REQUIREMENT - Your result should be every line of the records below that contains the word "agent".

TASK DATA: Begin

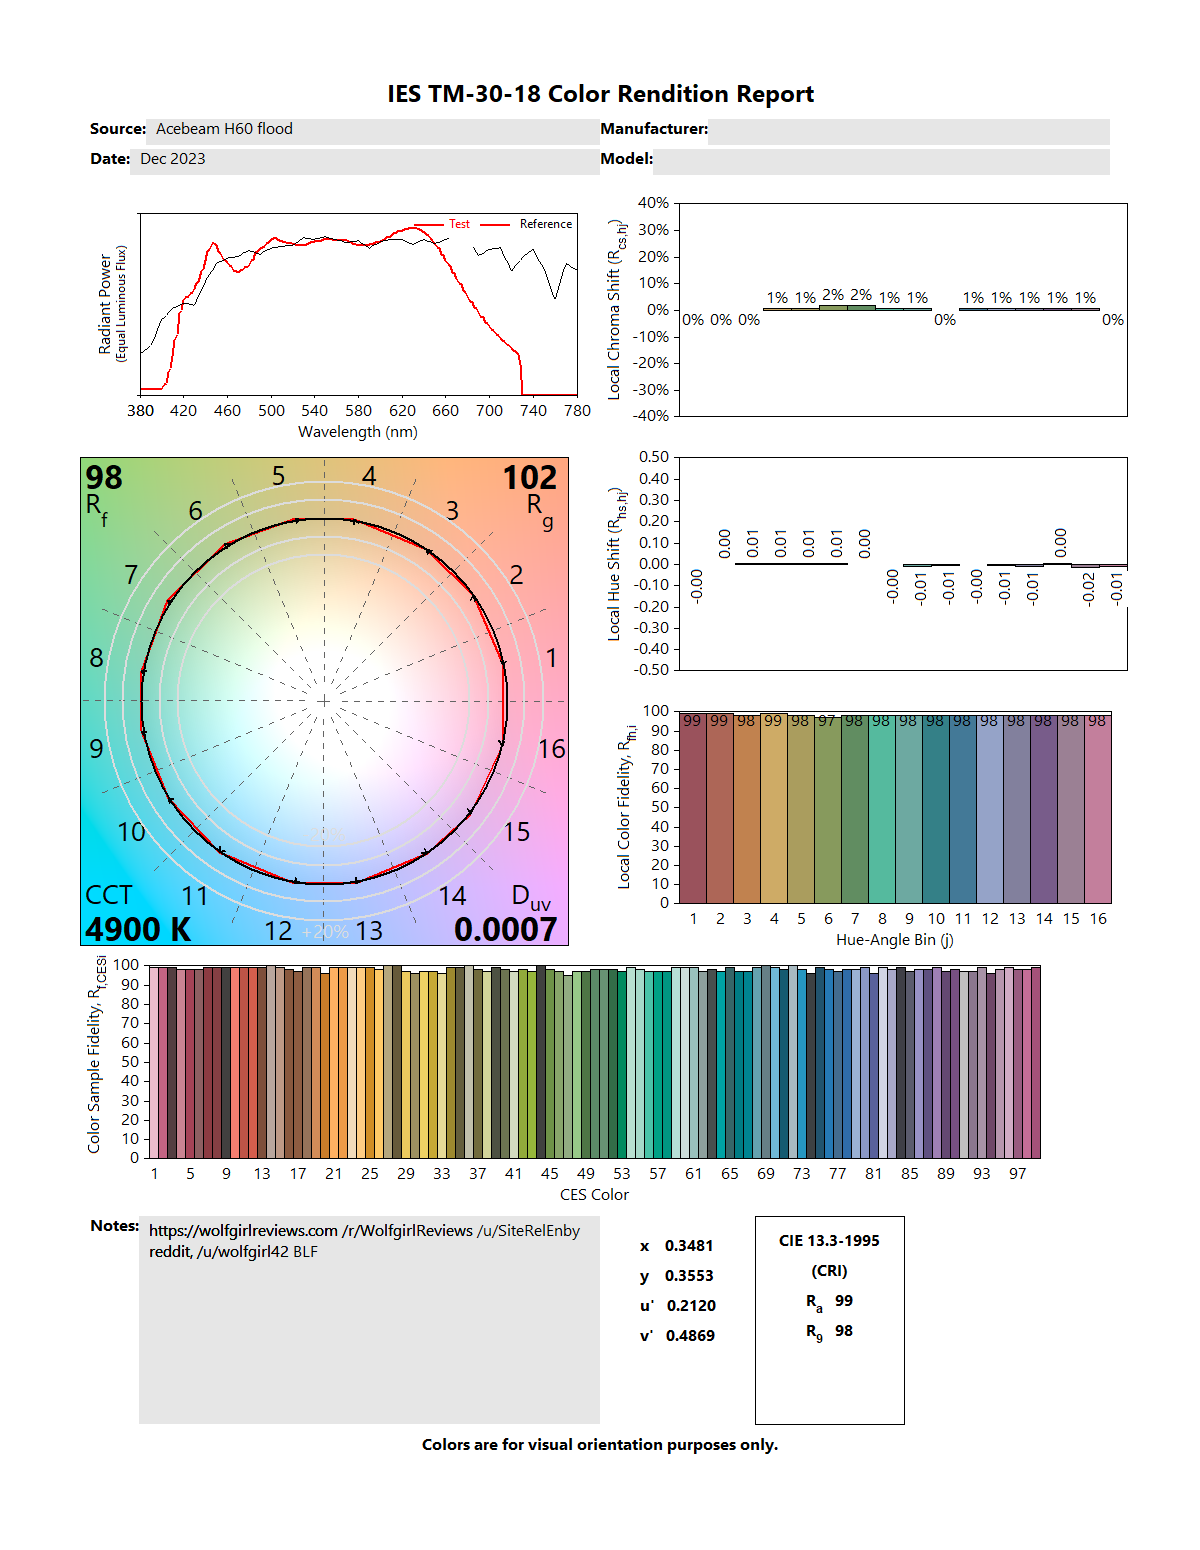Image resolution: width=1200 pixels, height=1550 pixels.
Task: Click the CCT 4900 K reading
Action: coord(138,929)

TASK DATA: End
TASK DATA: Begin

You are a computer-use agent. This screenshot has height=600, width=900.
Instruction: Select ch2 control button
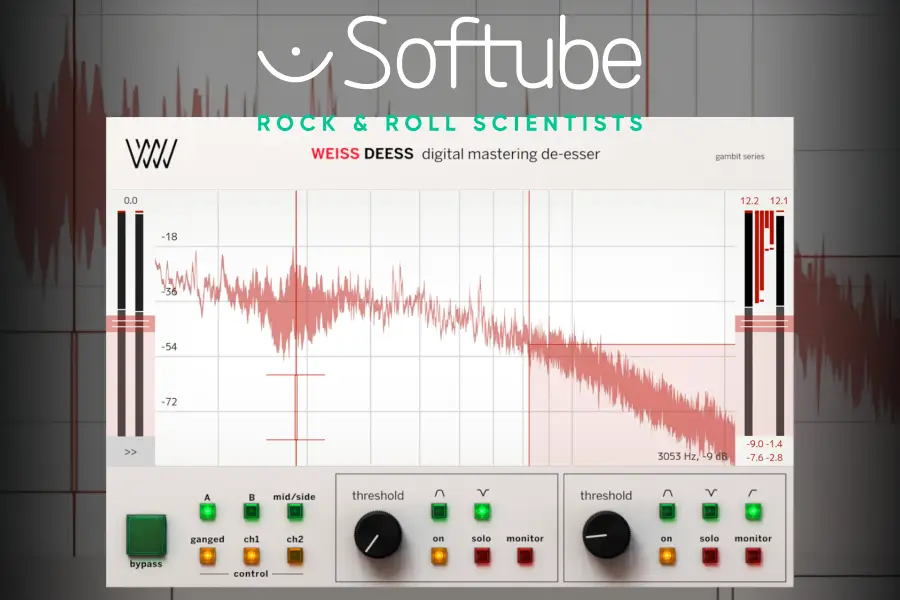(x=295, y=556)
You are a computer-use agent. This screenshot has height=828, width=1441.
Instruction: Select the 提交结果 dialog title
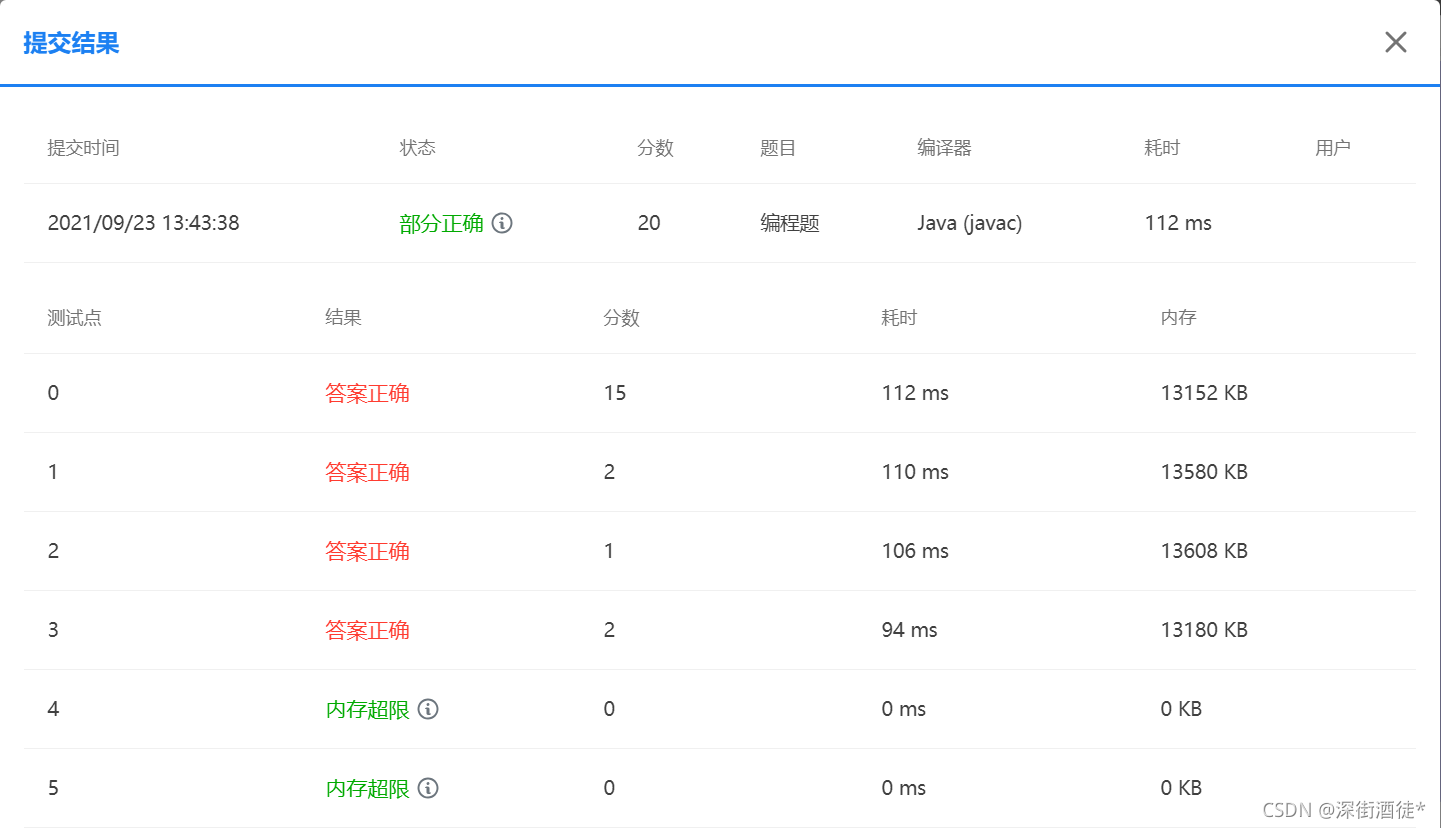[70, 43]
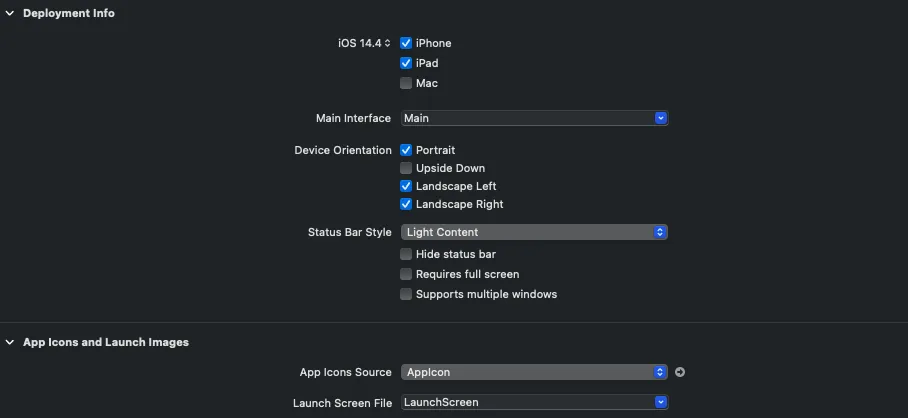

TASK DATA: End

RESULT BELOW -
You are a computer-use agent. This screenshot has height=600, width=900.
You are a computer-use agent. This screenshot has height=828, width=1441.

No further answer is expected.